What makes Project 100,000 germane today is that the Department of Defense is now repeating its mistake from the 1960s and early 1970s. The military leadership believes one gender, a group with un-defined gender, a particular race group, or a group with a unique sexual proclivity are not equally represented in the military.
Consequently, mission effectiveness should be suborned to that end to achieve equality among these groups. McNamara posited that men who were poor, had learning disabilities, or were disadvantaged in society would be lifted to some level of parity with their contemporaries. He reasoned that because the military taught unique combat skills to a level of proficiency not generally called for in the civilian community, the same education capability would suffice to bring disadvantaged recruits up to a warfighting standard. Mission effectiveness was not the primary goal.
To be fair, Waller’s theme was that drafting those least likely to receive a college deferment because they were poor or not mentally capable of filling out the military ranks was “shameful.” Of course, circumstances today are different than during the war in Vietnam. There is no draft, and military service is voluntary. However, there are stark similarities from the perspective of replacing the capability to meet a standard for successfully serving in the US armed forces with criteria having nothing to do with excellence in meeting the military mission.

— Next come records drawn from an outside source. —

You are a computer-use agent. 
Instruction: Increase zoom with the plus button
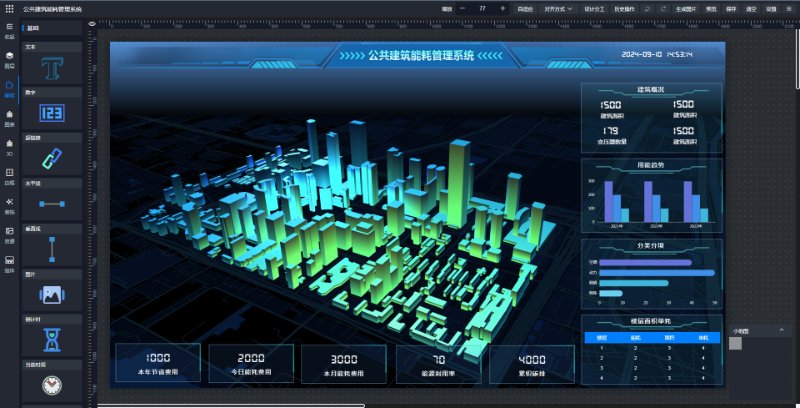(502, 8)
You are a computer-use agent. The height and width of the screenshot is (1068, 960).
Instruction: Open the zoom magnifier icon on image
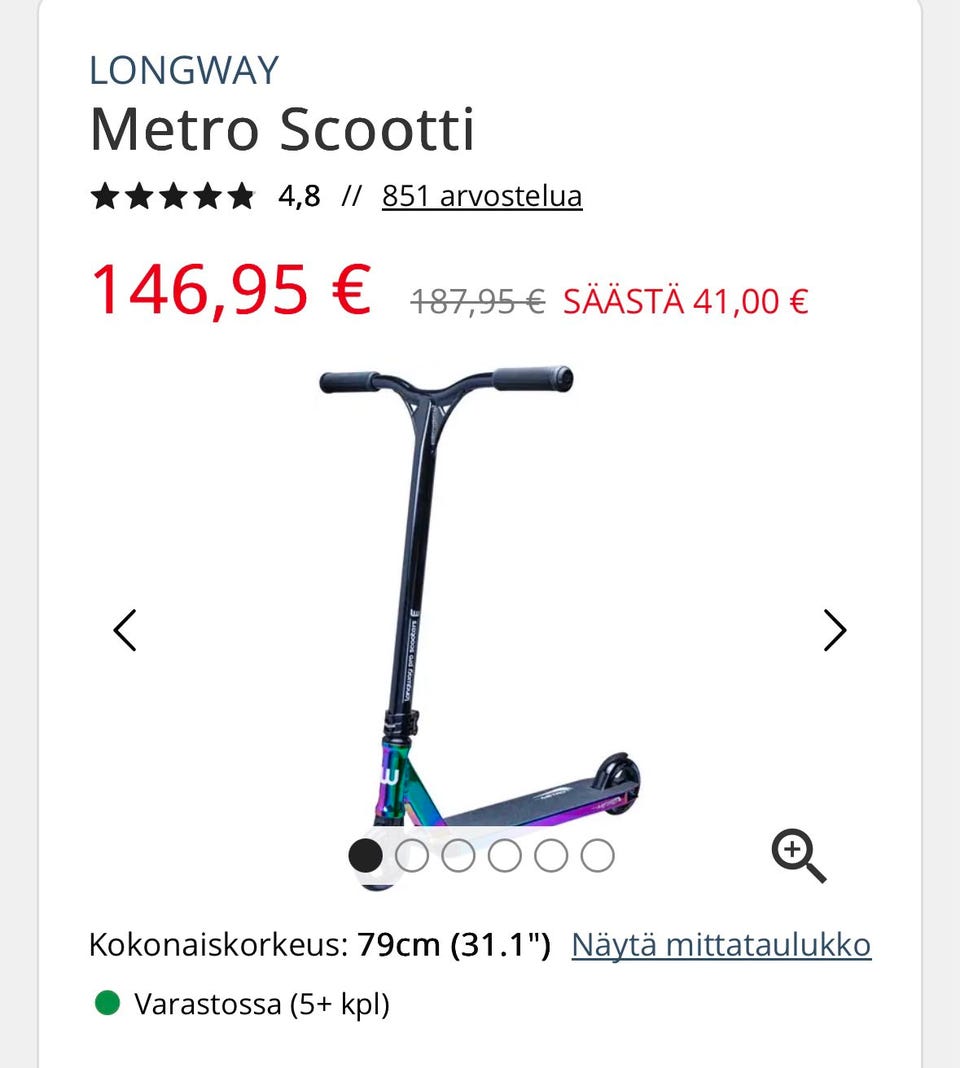click(x=799, y=855)
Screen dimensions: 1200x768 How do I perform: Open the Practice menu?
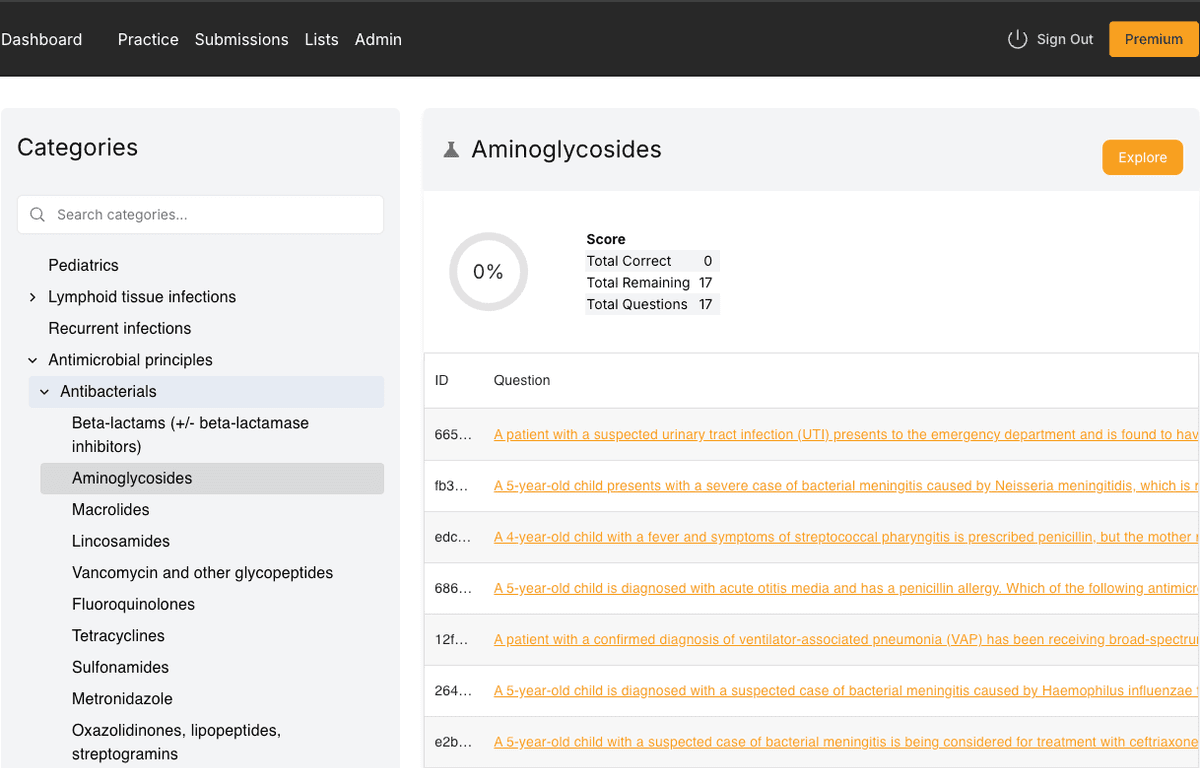(148, 39)
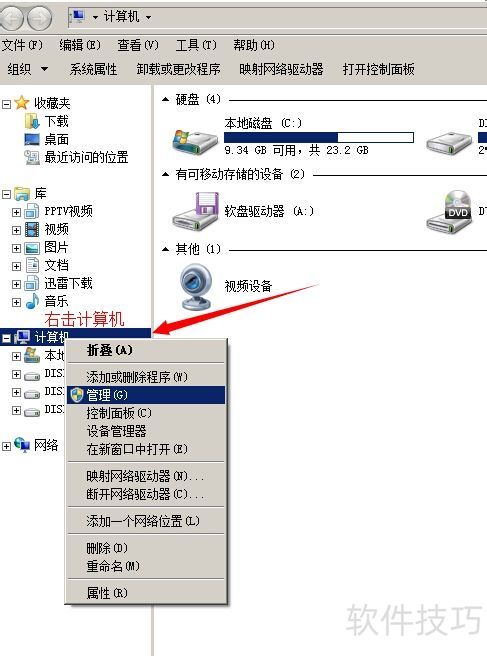Click the 下载 folder icon in favorites

pyautogui.click(x=32, y=121)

The Defense Department published the “Department of Defense Diversity and Inclusion Strategic Plan” in 2012, costing the American taxpayer $570,000, and it’s still operative. “Diversity is a strategic imperative, critical to mission readiness and accomplishment, and a leadership requirement,” the plan states in its “Case for Action.” However, the strategic statement does not clarify just how the emphasis on diversity, equity, and inclusion makes meeting and beating threats like Russia, China, Iran, or North Korea more likely. Improving our chances of defeating an enemy must be the primary goal of a Defense Department dedicated to national security.
Providing an equal opportunity for every person in America to serve the country is fundamental to our core values. An outcome of having the opportunity is the expectation those who volunteer to take advantage of the opportunity can meet the criteria for building the most effective fighting force. The “Department of Defense Diversity, Equity, and Inclusion Statement” talks about being “steadfast in our commitment to promote an environment free from barriers that may prevent personnel from realizing their potential and rising to the highest levels of responsibility within the Department.”
No one could deny those are lofty goals – but they are more appropriate for Apple, Northrop Grumman, or Hewlett Packard, where the employees’ lives and the lives of coworkers don’t hang in the balance on individual skills and competence to defeat a highly motivated enemy. If building an infantry division, finding and recruiting the best fit, capable infantry soldiers should be the goal. If achieving a cybersecurity capability impervious to an enemy’s attack is the objective, then seeking and hiring the finest computer-literate workforce possible is the goal. The Military Departments must recruit to a mission accomplishment standard. Anything less imperils the future of national security.
The views expressed are those of the author and not of any other affiliation.